- [Description of the task]:
Put the rows from the line containing "At what coordinates should I click to accomplish: Click" down to the line containing "tap(754, 239)" into a JSON list of strings, one string per line, with blank lines left out.

- [Supplied material]:
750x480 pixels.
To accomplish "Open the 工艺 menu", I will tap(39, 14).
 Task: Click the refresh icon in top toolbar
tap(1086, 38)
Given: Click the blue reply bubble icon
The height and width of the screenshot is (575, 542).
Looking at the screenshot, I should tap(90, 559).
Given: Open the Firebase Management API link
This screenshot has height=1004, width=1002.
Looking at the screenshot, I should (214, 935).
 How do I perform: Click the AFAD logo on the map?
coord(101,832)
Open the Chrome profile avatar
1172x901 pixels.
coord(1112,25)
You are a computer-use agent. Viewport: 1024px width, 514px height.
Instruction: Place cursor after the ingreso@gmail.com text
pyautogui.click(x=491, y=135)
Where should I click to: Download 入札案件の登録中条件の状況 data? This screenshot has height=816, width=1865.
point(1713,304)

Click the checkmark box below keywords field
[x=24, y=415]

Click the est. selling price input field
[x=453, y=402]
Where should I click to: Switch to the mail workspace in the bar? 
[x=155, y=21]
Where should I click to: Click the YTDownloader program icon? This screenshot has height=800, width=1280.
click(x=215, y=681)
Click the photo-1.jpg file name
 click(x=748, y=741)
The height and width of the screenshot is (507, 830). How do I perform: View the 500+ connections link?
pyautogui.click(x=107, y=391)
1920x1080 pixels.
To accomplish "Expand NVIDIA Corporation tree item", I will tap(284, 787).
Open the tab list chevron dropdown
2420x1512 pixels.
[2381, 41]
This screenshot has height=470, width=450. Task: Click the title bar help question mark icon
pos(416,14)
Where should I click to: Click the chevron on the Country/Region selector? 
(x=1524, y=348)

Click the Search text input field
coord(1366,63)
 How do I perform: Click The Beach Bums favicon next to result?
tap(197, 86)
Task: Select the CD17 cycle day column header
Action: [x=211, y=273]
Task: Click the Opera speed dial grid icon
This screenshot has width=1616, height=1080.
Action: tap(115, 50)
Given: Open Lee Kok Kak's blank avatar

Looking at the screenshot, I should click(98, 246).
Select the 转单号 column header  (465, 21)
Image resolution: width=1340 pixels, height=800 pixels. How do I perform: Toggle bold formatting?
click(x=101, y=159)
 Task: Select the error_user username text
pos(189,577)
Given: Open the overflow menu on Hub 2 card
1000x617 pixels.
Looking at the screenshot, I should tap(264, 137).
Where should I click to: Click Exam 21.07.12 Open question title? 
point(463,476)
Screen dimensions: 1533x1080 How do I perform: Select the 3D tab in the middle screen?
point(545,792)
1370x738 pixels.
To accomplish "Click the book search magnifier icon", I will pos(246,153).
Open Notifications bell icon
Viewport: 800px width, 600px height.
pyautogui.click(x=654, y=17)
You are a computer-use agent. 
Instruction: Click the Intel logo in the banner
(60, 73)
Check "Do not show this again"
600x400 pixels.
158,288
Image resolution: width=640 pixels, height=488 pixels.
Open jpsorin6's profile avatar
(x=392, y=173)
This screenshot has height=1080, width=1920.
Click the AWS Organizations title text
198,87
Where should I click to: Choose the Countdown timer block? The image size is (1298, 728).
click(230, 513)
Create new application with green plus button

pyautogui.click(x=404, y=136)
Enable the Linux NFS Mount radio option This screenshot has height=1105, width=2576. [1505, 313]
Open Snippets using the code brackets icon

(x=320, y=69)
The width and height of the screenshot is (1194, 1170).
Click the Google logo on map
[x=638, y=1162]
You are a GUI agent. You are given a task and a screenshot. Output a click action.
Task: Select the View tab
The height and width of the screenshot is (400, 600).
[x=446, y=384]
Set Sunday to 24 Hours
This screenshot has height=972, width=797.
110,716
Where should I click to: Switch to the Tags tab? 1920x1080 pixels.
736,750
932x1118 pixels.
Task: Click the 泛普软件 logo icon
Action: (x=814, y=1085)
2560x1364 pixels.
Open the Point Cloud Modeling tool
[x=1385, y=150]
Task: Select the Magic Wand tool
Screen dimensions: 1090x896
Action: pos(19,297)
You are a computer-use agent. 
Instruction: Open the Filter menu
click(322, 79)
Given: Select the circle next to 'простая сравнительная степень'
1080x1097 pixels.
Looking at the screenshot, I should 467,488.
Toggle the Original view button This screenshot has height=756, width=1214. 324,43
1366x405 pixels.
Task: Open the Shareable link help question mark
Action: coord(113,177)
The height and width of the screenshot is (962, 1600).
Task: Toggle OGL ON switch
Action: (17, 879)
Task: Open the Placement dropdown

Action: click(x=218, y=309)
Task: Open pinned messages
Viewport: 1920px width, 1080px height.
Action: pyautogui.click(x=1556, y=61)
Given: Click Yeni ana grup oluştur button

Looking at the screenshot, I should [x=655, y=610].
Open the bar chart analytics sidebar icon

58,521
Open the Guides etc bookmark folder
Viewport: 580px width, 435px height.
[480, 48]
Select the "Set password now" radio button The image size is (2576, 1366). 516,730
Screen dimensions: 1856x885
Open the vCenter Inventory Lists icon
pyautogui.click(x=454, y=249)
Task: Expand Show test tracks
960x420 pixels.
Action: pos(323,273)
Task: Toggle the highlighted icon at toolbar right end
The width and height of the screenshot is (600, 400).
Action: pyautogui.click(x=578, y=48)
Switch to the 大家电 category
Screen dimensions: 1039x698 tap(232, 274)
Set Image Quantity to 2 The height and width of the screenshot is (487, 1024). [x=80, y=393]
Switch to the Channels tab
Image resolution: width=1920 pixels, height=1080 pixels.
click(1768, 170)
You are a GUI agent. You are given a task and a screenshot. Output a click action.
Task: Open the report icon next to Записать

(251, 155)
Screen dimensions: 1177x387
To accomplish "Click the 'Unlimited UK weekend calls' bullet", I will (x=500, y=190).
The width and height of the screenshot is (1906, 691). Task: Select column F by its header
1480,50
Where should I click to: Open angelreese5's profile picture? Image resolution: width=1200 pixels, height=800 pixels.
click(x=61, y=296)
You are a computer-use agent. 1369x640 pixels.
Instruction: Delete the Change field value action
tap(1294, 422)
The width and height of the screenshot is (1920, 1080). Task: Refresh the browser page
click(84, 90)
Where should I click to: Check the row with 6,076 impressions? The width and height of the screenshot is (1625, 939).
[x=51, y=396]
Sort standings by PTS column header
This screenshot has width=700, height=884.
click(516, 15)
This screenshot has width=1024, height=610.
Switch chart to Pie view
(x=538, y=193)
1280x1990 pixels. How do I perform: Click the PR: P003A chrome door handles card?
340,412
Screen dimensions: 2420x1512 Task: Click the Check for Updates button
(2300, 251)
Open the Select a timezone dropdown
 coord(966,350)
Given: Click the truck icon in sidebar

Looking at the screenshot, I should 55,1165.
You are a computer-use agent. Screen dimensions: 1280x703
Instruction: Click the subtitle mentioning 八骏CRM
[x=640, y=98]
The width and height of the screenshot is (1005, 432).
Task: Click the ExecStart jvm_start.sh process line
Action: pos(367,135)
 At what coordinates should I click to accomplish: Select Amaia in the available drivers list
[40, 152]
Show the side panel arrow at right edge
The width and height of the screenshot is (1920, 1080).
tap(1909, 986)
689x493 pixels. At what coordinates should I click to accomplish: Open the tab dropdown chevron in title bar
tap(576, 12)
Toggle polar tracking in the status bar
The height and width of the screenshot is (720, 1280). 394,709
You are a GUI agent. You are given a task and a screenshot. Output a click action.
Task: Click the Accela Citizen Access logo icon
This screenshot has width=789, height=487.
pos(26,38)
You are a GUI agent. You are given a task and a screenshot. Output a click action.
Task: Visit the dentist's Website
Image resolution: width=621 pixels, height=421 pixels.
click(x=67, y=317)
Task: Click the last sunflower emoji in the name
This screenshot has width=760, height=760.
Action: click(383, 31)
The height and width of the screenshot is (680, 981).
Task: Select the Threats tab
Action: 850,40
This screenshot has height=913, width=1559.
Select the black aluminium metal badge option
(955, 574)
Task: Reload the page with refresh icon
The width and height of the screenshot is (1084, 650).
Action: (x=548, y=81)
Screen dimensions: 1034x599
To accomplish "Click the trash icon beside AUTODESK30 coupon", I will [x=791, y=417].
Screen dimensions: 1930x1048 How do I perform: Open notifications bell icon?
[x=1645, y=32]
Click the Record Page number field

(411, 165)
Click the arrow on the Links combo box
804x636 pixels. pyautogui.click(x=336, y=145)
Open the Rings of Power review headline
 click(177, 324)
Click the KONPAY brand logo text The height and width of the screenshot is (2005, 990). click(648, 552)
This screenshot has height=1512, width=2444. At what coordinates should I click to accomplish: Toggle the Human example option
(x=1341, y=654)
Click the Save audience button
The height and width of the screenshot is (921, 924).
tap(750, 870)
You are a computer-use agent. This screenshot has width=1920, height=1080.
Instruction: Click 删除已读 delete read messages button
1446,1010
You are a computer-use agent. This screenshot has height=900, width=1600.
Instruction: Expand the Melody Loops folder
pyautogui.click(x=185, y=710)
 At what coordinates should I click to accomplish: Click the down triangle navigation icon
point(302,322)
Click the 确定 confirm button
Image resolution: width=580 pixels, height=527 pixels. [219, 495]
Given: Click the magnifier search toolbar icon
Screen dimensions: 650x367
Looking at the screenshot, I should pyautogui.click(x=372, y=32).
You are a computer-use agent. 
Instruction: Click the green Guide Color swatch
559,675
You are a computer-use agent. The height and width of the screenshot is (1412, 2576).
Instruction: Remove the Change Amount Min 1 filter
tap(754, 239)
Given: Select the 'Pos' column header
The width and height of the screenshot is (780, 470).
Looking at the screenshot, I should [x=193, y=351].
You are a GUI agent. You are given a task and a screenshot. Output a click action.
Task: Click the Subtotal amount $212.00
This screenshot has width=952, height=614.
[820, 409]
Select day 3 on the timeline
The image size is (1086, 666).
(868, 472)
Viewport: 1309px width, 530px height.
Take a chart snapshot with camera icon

- [Solution below]:
[
  " At what coordinates should I click to accomplish: Click the down triangle navigation icon",
  "point(302,322)",
  "Click the 确定 confirm button",
  "Image resolution: width=580 pixels, height=527 pixels. [219, 495]",
  "Given: Click the magnifier search toolbar icon",
  "Screen dimensions: 650x367",
  "Looking at the screenshot, I should pyautogui.click(x=372, y=32).",
  "You are a computer-use agent. ",
  "Instruction: Click the green Guide Color swatch",
  "559,675",
  "You are a computer-use agent. The height and width of the screenshot is (1412, 2576).",
  "Instruction: Remove the Change Amount Min 1 filter",
  "tap(754, 239)"
]